6502.org Forum  Projects  Code  Documents  Tools  Forum
It is currently Sun Nov 24, 2024 9:52 am

All times are UTC




Post new topic Reply to topic  [ 14 posts ] 
Author Message
PostPosted: Wed Dec 30, 2020 10:23 am 
Offline
User avatar

Joined: Tue Aug 11, 2020 3:45 am
Posts: 311
Location: A magnetic field
6502 systems typically run on alternate clock phases and therefore it is relatively trivial to make dual core systems. However, this arrangement is hostile to further processors and provides no additional benefit if it is overcome.

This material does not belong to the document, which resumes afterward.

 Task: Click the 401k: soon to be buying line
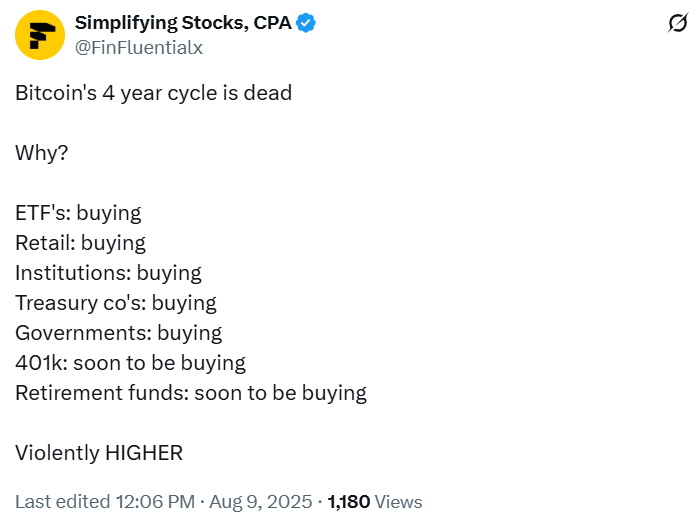click(x=130, y=363)
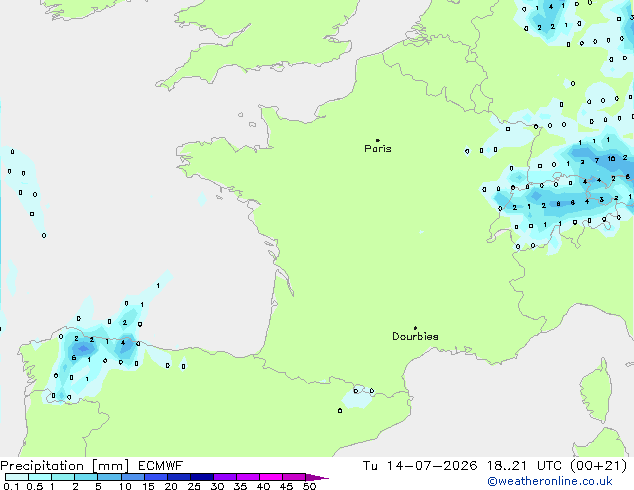Click the (00+21) forecast offset label
The height and width of the screenshot is (490, 634).
coord(598,466)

A common technique to increase processing power is square or rectangular grid of nodes where adjacent nodes are directly connected. I believe that some of Seymour Cray's designs followed this pattern. It was also a common arrangement for INMOS Transputers and the subsequent XMOS designs. It is also the arrangement of the GreenArrays which is associated with Chuck Moore. Indeed, if Seymour Cray's fastest designs and Chuck Moore's small, cheap, flexible designs have a common element then it is probably worth investigating.

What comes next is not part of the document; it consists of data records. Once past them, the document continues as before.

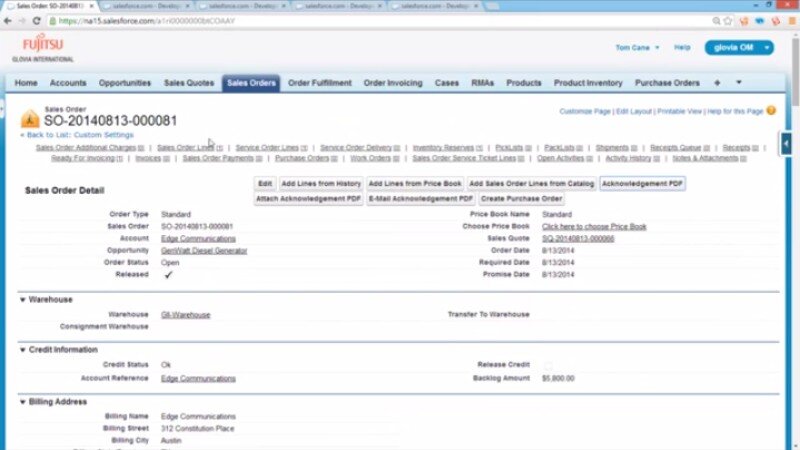Screen dimensions: 800x450
Task: Click the Help for this Page question icon
Action: (771, 110)
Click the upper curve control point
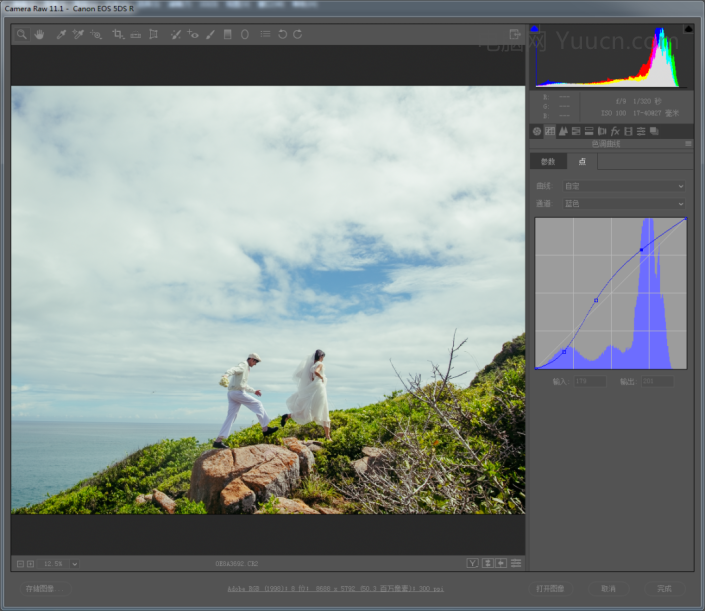This screenshot has height=611, width=705. click(641, 249)
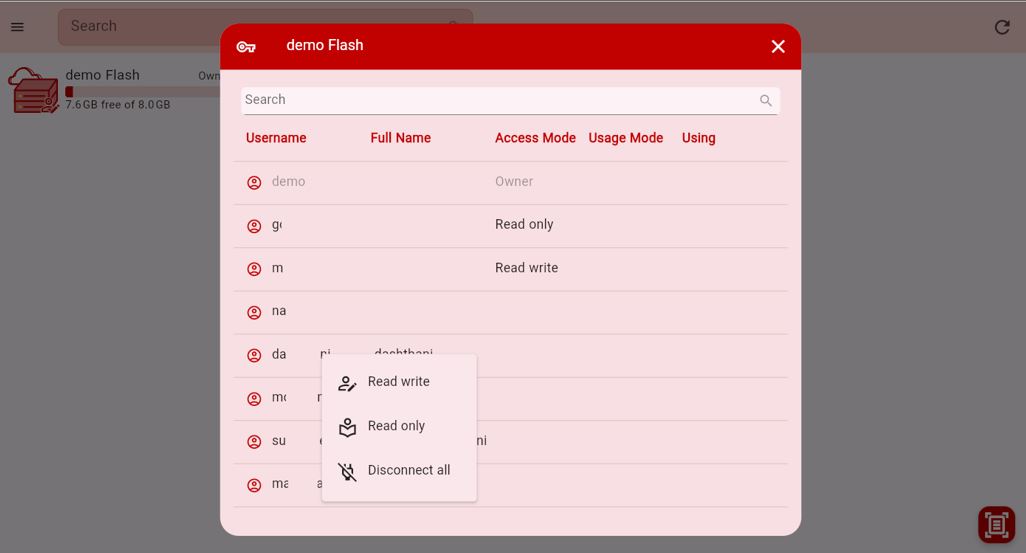Click the demo Flash storage server icon
1026x553 pixels.
pos(34,90)
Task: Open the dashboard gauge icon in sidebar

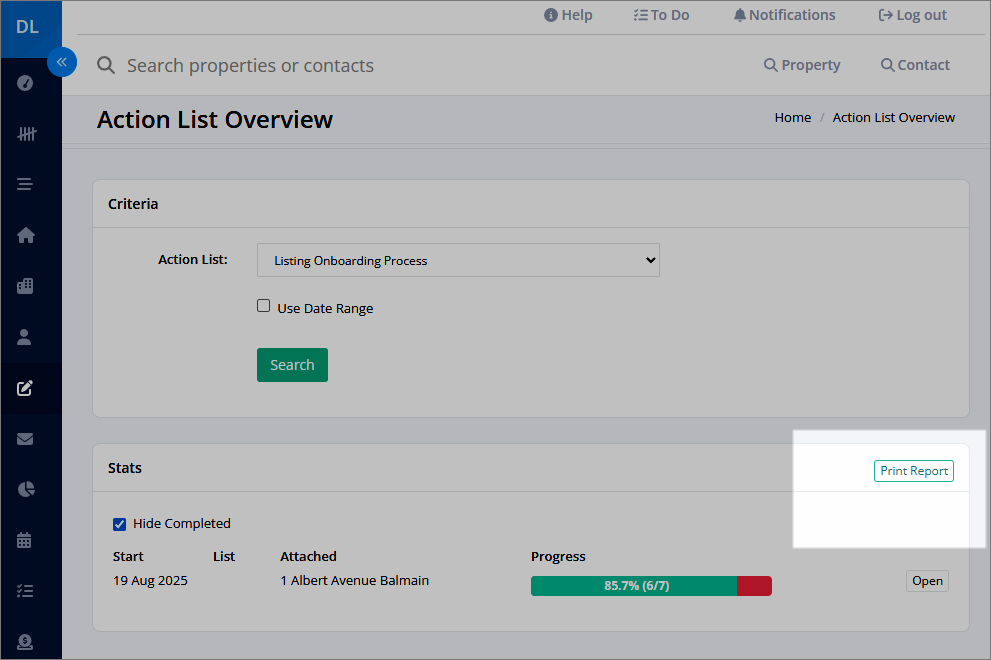Action: pyautogui.click(x=25, y=83)
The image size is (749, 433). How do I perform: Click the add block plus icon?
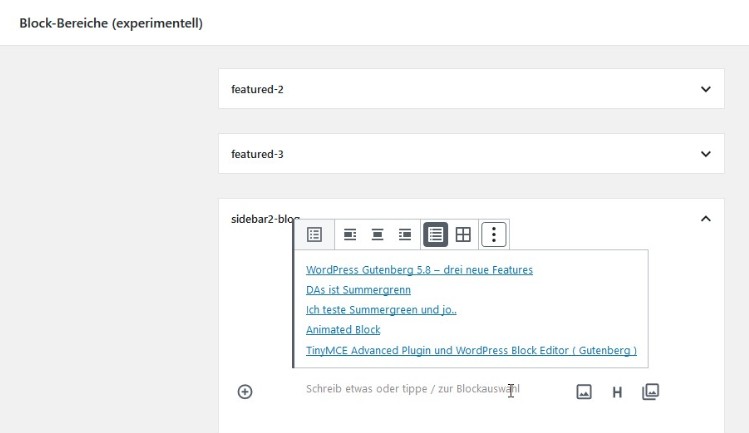coord(245,392)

I found that it is possible to make a two dimensional grid (or more) from 6502 processors by making adjacent processors run on alternate clock phases. In the trivial case, we have a checkerboard of node phases. Adjacent nodes may communicate via single port RAM. This RAM is available to both processors because they only access it on alternate memory cycles. Practical arrangements should scale beyond 144 cores. Timings within the grid are quite critical. However, a basic technique, practiced with success by Seymour Cray, is to use the same length wires for clock distribution.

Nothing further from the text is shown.